All the elements of this utterance are very emphatic: parallel anaphoric constructions ("all the pain, all the unhappiness...") stylistic inversion ("For those few morrents... I would be willing..."), emphatic grammatical forms of the tense ("I would be willing", "he would tell you the same thing" - when he, Gerard Manson, has already died), high-flown words - "notwithstanding", "for all the world", semantic gradation - "this affair" and then "my love".

But this pathetic outburst subsides. And now that story is connected with the first one in two ways - compositionally - the description shifts to the same dinner party and syntactically - by the usage of epiphorical repetition: the last sentence of "the story within a story", "Yes, it's love and we've just got to go through with it. There’s no way out" and the first sentence of the next fragment - "And now with this tragic suddenness the way out had come" end with the same phrase. The emphasis of this sentence is conditioned also by stylistic inversion - an adverbial modifier of manner is placed in the beginning or the sentence.

That seems to be the denouement of the story: their passionate attachment, their love had come to its tragic end - Gerard is dead, Mary is heartbroken as she puts it: "It is death to me. Death." But the closing part follows, and it is very important for the general conception of the story. What made Mary come to this dinner patty? The answer is rather unexpected - her social sense. Certainly it is not she could not let the party down - now when everybody present was watching "how she takes it", "to put a good face on it", as Gerard would "have liked her to do, was her last tribute to him, the only way possible to save her love, her integrity, her secret under the shield of stoicism and courage.

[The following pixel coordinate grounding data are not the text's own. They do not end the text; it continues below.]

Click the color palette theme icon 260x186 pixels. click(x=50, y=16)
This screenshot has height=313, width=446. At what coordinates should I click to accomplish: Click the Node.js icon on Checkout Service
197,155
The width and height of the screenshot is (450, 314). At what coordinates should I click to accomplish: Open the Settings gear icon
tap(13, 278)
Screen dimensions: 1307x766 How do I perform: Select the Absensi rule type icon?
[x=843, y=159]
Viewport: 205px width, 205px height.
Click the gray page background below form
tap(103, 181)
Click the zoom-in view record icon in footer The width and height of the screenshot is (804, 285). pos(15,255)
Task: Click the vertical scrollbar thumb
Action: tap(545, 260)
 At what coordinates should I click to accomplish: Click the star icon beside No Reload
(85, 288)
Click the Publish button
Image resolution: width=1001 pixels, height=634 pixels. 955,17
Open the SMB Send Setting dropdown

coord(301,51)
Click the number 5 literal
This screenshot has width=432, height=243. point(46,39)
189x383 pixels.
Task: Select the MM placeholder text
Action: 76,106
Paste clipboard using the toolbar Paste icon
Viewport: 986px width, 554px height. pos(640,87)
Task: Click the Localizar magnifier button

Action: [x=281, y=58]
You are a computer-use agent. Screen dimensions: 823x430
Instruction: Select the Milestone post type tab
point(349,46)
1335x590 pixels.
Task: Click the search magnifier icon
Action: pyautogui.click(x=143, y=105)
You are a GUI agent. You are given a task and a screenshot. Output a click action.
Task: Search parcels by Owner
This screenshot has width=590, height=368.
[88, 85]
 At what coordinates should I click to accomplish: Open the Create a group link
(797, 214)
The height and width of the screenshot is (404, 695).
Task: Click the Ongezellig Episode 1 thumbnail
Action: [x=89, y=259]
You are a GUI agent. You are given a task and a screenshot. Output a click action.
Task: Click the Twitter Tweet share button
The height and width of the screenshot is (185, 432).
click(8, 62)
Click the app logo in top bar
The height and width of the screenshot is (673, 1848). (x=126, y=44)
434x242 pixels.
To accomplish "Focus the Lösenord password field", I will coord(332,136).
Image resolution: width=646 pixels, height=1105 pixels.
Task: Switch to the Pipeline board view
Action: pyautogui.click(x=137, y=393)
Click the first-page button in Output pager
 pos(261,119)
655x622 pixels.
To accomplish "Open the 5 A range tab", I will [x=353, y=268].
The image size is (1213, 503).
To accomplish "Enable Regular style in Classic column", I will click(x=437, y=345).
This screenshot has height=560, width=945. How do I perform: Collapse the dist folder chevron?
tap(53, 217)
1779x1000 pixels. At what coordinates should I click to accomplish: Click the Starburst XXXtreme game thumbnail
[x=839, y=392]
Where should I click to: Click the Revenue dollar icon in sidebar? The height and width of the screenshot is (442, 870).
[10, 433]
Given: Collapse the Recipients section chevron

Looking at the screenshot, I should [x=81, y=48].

What are the main ideas of this short story? Like any piece of art it allows not one but many interpretations and the interpretation offered below is not the only one possible.

Two main problems seem, to be touched upon in the short story. The first one, very characteristic of Maugham's conception of life in general the fate of an artist in bourgeois society, the eternal conflict between an artist and society. But if, for instance, in the novel "The Moon and the Sixpence" the conflict is placed in the sphere of art here the conflict is placed in the sphere of human relations, but the effect is the same - society tries to distort not only, the artist's creative abilities but his human feelings as well. Both Mary and Gerard are the victims of the existing way of things.

Another problem - social sense of a man. It is easy to note that the story begins and ends with the same theme - social sense which is also the title of the short story. But the theme of social sense is interpreted differently in the beginning and at the end of the story. Social sense and social duties in the introductory considerations of the story-teller are presented as something senseless, stupid tiresome. In Mary's behaviour another aspect of social sense is revealed. Her love and feelings were so great and profound that even the fulfillment of her social duties she turned into another manifestation of her love for Gerard Manson.